Die Verzeichnisstruktur ist vorhanden! Jedoch bekomme ich immer die folgende Meldung:


```
Exception in thread "main" java.io.FileNotFoundException: "C:\Temp\output\data.txt" (Die Syntax für den Dateinamen, Verzeichnisnamen oder die Datenträgerbezeichnung ist falsch)
	at java.io.FileOutputStream.open(Native Method) ...
```

habe auch mit 

```
PrintWriter pWriter = new PrintWriter("C:\\Temp\\output\\data.txt");
```
prbiert, jedoch auch ohne erfolgt. 

was ist hier das problem (bin ich schon für die pensionierung reif)?

nochmals: die verzeichnisstruktur ist vorhanden, eclipse schon ein paar mal neugestartet, die comuter neu gestartet. und, die schreibrechte in das zielverzeichnis habe ich auch (es ist nicht 'schreibgeschützt'). 

danke[/code]


----------



## Ebenius (16. Jan 2009)

Seltsam. Kenne ich nicht.
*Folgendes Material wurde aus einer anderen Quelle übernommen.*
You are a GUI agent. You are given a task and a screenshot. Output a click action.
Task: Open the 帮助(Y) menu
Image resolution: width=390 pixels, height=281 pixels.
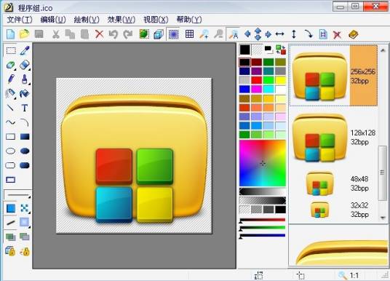click(189, 20)
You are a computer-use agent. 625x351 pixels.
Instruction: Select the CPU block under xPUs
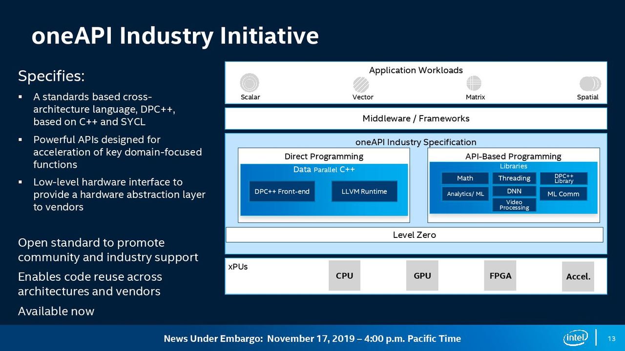pos(344,275)
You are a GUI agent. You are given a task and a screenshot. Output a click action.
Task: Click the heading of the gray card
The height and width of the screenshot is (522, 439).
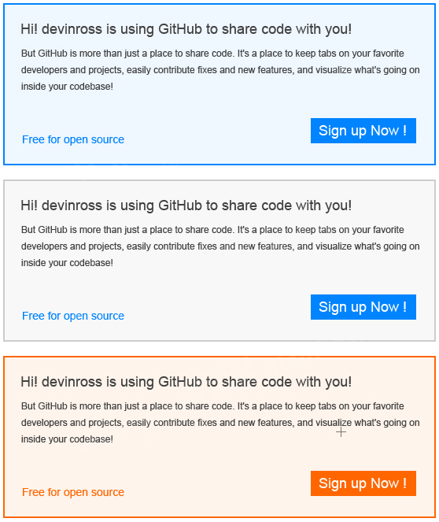pyautogui.click(x=186, y=205)
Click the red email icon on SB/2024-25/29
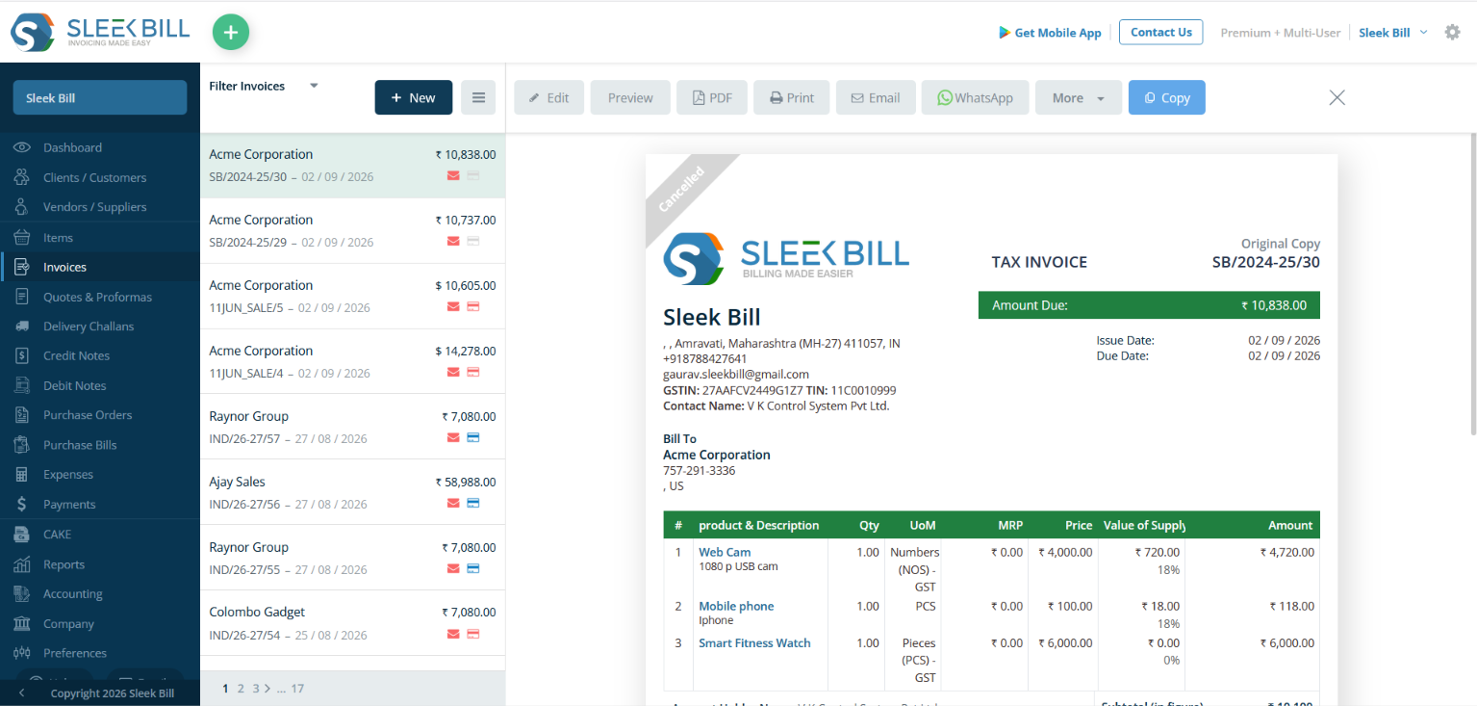The width and height of the screenshot is (1477, 706). 453,241
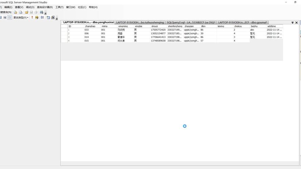Screen dimensions: 301x169
Task: Open the 更改类型(Y) dropdown
Action: [x=21, y=18]
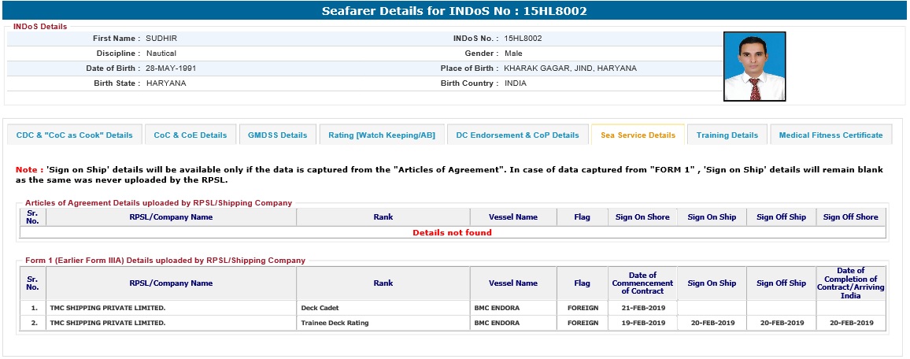Screen dimensions: 910x359
Task: Go to DC Endorsement & CoP Details tab
Action: pyautogui.click(x=517, y=135)
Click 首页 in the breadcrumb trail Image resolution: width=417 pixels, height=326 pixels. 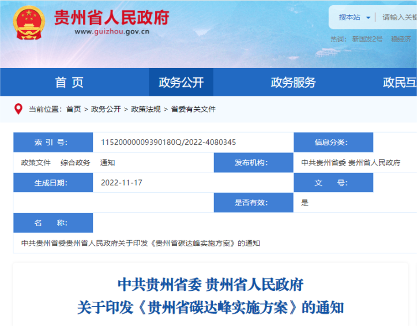(73, 109)
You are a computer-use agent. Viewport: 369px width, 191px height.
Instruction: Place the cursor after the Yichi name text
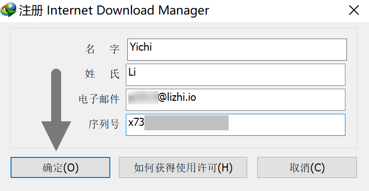point(152,47)
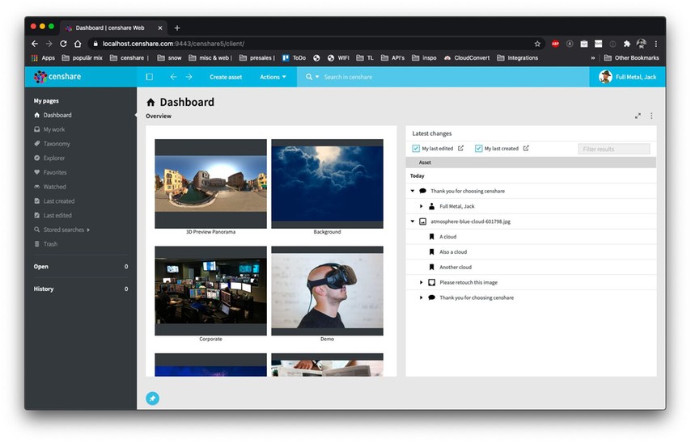Open the Actions dropdown menu
Viewport: 691px width, 443px height.
click(x=273, y=77)
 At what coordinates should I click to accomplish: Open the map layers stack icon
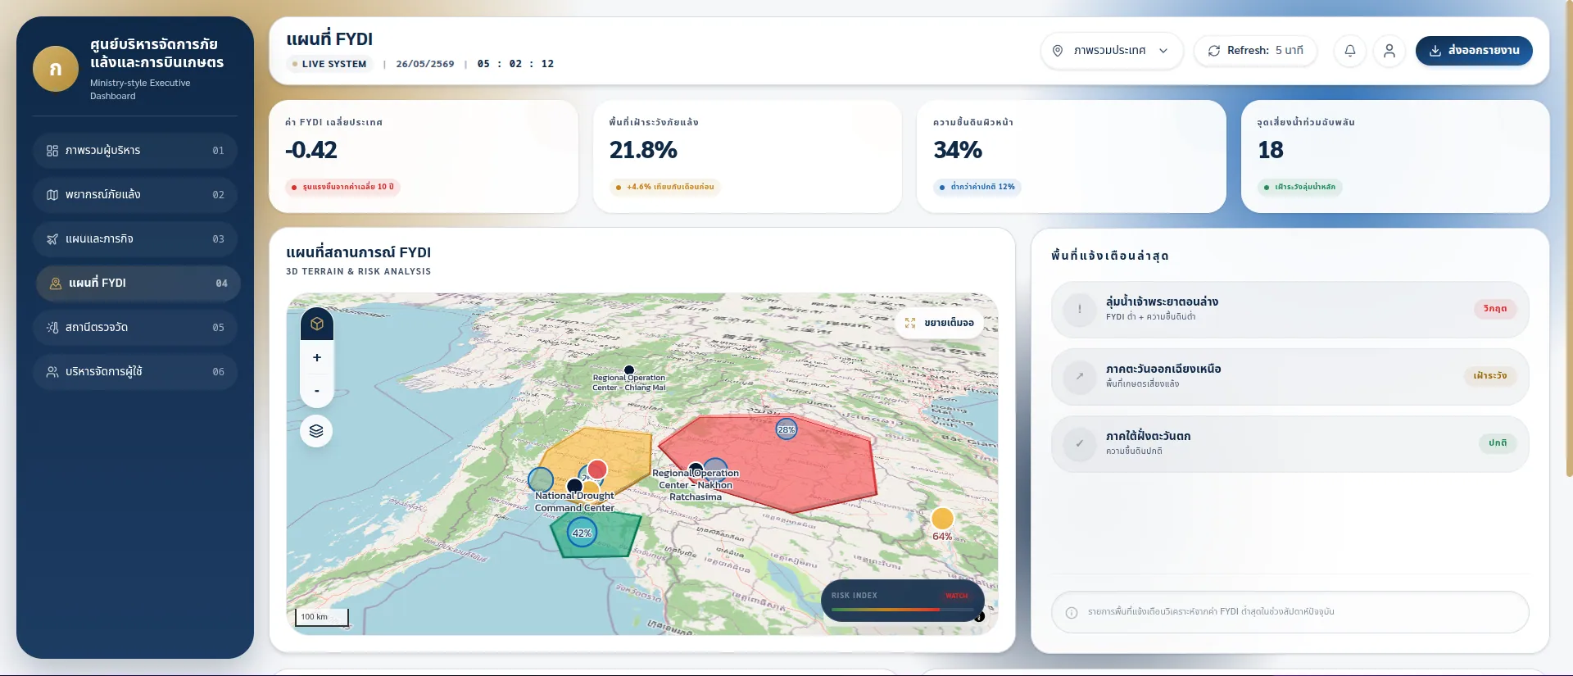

Ich würde erstmal testen:
	
	
	
	





```
new File("C:\\").getCanonicalFile();
new File("C:\\Temp").getCanonicalFile();
new File("C:\\Temp\\output").getCanonicalFile();
new File("C:\\Temp\\output\\data.txt").getCanonicalFile();
```

Mal gucken wo's hängt.

Ebenius


----------